** start of RECORDS SHOWN **
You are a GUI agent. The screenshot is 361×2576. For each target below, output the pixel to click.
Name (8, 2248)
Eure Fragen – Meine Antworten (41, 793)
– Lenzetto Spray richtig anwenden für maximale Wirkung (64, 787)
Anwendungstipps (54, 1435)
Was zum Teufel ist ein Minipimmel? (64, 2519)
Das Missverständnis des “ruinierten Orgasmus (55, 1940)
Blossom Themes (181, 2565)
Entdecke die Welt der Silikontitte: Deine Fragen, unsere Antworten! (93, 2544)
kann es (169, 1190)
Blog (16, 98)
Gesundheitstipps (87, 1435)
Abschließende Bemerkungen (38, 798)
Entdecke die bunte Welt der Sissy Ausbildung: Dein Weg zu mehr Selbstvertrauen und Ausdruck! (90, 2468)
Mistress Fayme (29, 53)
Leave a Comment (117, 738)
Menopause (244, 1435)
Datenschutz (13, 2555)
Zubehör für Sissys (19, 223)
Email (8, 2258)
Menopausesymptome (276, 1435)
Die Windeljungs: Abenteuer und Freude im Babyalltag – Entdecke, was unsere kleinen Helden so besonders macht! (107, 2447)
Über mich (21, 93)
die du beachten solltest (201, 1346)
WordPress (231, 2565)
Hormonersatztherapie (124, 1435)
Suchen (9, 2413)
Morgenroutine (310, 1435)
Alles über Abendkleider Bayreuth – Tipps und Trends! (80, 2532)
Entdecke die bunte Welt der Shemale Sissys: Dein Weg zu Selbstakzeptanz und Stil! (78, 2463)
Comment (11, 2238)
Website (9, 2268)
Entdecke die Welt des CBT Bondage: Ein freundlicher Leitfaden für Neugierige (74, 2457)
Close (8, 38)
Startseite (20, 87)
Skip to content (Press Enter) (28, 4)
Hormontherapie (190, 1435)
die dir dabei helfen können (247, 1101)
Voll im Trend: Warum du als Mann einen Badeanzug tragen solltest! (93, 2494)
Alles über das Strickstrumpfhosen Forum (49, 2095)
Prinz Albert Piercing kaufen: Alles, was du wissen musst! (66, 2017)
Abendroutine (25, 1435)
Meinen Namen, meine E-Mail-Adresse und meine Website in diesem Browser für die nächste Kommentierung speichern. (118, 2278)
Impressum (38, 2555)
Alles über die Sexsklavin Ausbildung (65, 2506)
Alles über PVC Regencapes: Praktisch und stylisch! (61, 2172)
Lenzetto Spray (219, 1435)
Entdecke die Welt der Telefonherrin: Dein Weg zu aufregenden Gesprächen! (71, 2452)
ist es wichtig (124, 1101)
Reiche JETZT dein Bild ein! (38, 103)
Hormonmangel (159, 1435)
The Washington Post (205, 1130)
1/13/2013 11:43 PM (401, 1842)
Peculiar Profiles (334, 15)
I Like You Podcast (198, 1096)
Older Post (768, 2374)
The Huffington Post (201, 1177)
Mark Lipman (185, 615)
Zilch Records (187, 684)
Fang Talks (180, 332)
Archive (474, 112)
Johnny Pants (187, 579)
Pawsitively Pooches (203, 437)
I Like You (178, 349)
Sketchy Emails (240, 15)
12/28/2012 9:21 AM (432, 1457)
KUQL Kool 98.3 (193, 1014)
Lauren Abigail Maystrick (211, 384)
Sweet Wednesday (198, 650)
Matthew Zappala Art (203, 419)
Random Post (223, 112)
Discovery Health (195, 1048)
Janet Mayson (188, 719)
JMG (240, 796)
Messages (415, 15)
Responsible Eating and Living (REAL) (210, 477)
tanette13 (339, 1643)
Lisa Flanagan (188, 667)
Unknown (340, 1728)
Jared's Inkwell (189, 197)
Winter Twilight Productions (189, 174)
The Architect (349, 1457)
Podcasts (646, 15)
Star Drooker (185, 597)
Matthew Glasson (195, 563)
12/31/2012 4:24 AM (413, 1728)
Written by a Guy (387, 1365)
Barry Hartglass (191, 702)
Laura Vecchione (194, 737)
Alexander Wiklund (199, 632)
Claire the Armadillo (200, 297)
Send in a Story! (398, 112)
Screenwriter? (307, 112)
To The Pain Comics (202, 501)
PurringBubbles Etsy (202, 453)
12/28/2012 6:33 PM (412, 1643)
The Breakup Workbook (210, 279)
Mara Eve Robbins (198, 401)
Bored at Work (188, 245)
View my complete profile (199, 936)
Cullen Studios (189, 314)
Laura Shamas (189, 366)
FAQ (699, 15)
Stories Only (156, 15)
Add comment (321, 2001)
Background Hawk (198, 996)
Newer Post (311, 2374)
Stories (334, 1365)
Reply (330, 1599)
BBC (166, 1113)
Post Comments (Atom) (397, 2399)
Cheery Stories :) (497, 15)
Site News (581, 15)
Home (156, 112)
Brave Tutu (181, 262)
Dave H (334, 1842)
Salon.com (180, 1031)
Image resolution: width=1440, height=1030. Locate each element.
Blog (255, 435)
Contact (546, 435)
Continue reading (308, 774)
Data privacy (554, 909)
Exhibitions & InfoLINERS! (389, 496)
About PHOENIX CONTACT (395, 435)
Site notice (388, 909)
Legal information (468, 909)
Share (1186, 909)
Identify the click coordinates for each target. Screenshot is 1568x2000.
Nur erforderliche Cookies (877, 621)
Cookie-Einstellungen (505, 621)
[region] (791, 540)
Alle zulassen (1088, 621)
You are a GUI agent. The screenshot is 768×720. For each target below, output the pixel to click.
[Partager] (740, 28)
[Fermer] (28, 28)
** end of RECORDS SHOWN **
Present all of the entries above as a numbered list, leaving out any blank lines.

> **CORRECT OUTPUT**:
1. You are a GUI agent. The screenshot is 361×2576. For each target below, output the pixel to click.
2. Name (8, 2248)
3. Eure Fragen – Meine Antworten (41, 793)
4. – Lenzetto Spray richtig anwenden für maximale Wirkung (64, 787)
5. Anwendungstipps (54, 1435)
6. Was zum Teufel ist ein Minipimmel? (64, 2519)
7. Das Missverständnis des “ruinierten Orgasmus (55, 1940)
8. Blossom Themes (181, 2565)
9. Entdecke die Welt der Silikontitte: Deine Fragen, unsere Antworten! (93, 2544)
10. kann es (169, 1190)
11. Blog (16, 98)
12. Gesundheitstipps (87, 1435)
13. Abschließende Bemerkungen (38, 798)
14. Entdecke die bunte Welt der Sissy Ausbildung: Dein Weg zu mehr Selbstvertrauen und Ausdruck! (90, 2468)
15. Mistress Fayme (29, 53)
16. Leave a Comment (117, 738)
17. Menopause (244, 1435)
18. Datenschutz (13, 2555)
19. Zubehör für Sissys (19, 223)
20. Email (8, 2258)
21. Menopausesymptome (276, 1435)
22. Die Windeljungs: Abenteuer und Freude im Babyalltag – Entdecke, was unsere kleinen Helden so besonders macht! (107, 2447)
23. Über mich (21, 93)
24. die du beachten solltest (201, 1346)
25. WordPress (231, 2565)
26. Hormonersatztherapie (124, 1435)
27. Suchen (9, 2413)
28. Morgenroutine (310, 1435)
29. Alles über Abendkleider Bayreuth – Tipps und Trends! (80, 2532)
30. Entdecke die bunte Welt der Shemale Sissys: Dein Weg zu Selbstakzeptanz und Stil! (78, 2463)
31. Comment (11, 2238)
32. Website (9, 2268)
33. Entdecke die Welt des CBT Bondage: Ein freundlicher Leitfaden für Neugierige (74, 2457)
34. Close (8, 38)
35. Startseite (20, 87)
36. Skip to content (Press Enter) (28, 4)
37. Hormontherapie (190, 1435)
38. die dir dabei helfen können (247, 1101)
39. Voll im Trend: Warum du als Mann einen Badeanzug tragen solltest! (93, 2494)
40. Alles über das Strickstrumpfhosen Forum (49, 2095)
41. Prinz Albert Piercing kaufen: Alles, was du wissen musst! (66, 2017)
42. Abendroutine (25, 1435)
43. Meinen Namen, meine E-Mail-Adresse und meine Website in diesem Browser für die nächste Kommentierung speichern. (118, 2278)
44. Impressum (38, 2555)
45. Alles über die Sexsklavin Ausbildung (65, 2506)
46. Alles über PVC Regencapes: Praktisch und stylisch! (61, 2172)
47. Lenzetto Spray (219, 1435)
48. Entdecke die Welt der Telefonherrin: Dein Weg zu aufregenden Gesprächen! (71, 2452)
49. ist es wichtig (124, 1101)
50. Reiche JETZT dein Bild ein! (38, 103)
51. Hormonmangel (159, 1435)
52. The Washington Post (205, 1130)
53. 1/13/2013 11:43 PM (401, 1842)
54. Peculiar Profiles (334, 15)
55. I Like You Podcast (198, 1096)
56. Older Post (768, 2374)
57. The Huffington Post (201, 1177)
58. Mark Lipman (185, 615)
59. Zilch Records (187, 684)
60. Fang Talks (180, 332)
61. Archive (474, 112)
62. Johnny Pants (187, 579)
63. Pawsitively Pooches (203, 437)
64. I Like You (178, 349)
65. Sketchy Emails (240, 15)
66. 12/28/2012 9:21 AM (432, 1457)
67. KUQL Kool 98.3 (193, 1014)
68. Lauren Abigail Maystrick (211, 384)
69. Sweet Wednesday (198, 650)
70. Matthew Zappala Art (203, 419)
71. Random Post (223, 112)
72. Discovery Health (195, 1048)
73. Janet Mayson (188, 719)
74. JMG (240, 796)
75. Messages (415, 15)
76. Responsible Eating and Living (REAL) (210, 477)
77. tanette13 (339, 1643)
78. Lisa Flanagan (188, 667)
79. Unknown (340, 1728)
80. Jared's Inkwell (189, 197)
81. Winter Twilight Productions (189, 174)
82. The Architect (349, 1457)
83. Podcasts (646, 15)
84. Star Drooker (185, 597)
85. Matthew Glasson (195, 563)
86. 12/31/2012 4:24 AM (413, 1728)
87. Written by a Guy (387, 1365)
88. Barry Hartglass (191, 702)
89. Laura Vecchione (194, 737)
90. Alexander Wiklund (199, 632)
91. Claire the Armadillo (200, 297)
92. Send in a Story! (398, 112)
93. Screenwriter? (307, 112)
94. To The Pain Comics (202, 501)
95. PurringBubbles Etsy (202, 453)
96. 12/28/2012 6:33 PM (412, 1643)
97. The Breakup Workbook (210, 279)
98. Mara Eve Robbins (198, 401)
99. Bored at Work (188, 245)
100. View my complete profile (199, 936)
101. Cullen Studios (189, 314)
102. Laura Shamas (189, 366)
103. FAQ (699, 15)
104. Stories Only (156, 15)
105. Add comment (321, 2001)
106. Background Hawk (198, 996)
107. Newer Post (311, 2374)
108. Stories (334, 1365)
109. Reply (330, 1599)
110. BBC (166, 1113)
111. Post Comments (Atom) (397, 2399)
112. Cheery Stories :) (497, 15)
113. Site News (581, 15)
114. Home (156, 112)
115. Brave Tutu (181, 262)
116. Dave H (334, 1842)
117. Salon.com (180, 1031)
118. Image resolution: width=1440, height=1030. Locate each element.
119. Blog (255, 435)
120. Contact (546, 435)
121. Continue reading (308, 774)
122. Data privacy (554, 909)
123. Exhibitions & InfoLINERS! (389, 496)
124. About PHOENIX CONTACT (395, 435)
125. Site notice (388, 909)
126. Legal information (468, 909)
127. Share (1186, 909)
128. Identify the click coordinates for each target. Screenshot is 1568x2000.
129. Nur erforderliche Cookies (877, 621)
130. Cookie-Einstellungen (505, 621)
131. [region] (791, 540)
132. Alle zulassen (1088, 621)
133. You are a GUI agent. The screenshot is 768×720. For each target below, output the pixel to click.
134. [Partager] (740, 28)
135. [Fermer] (28, 28)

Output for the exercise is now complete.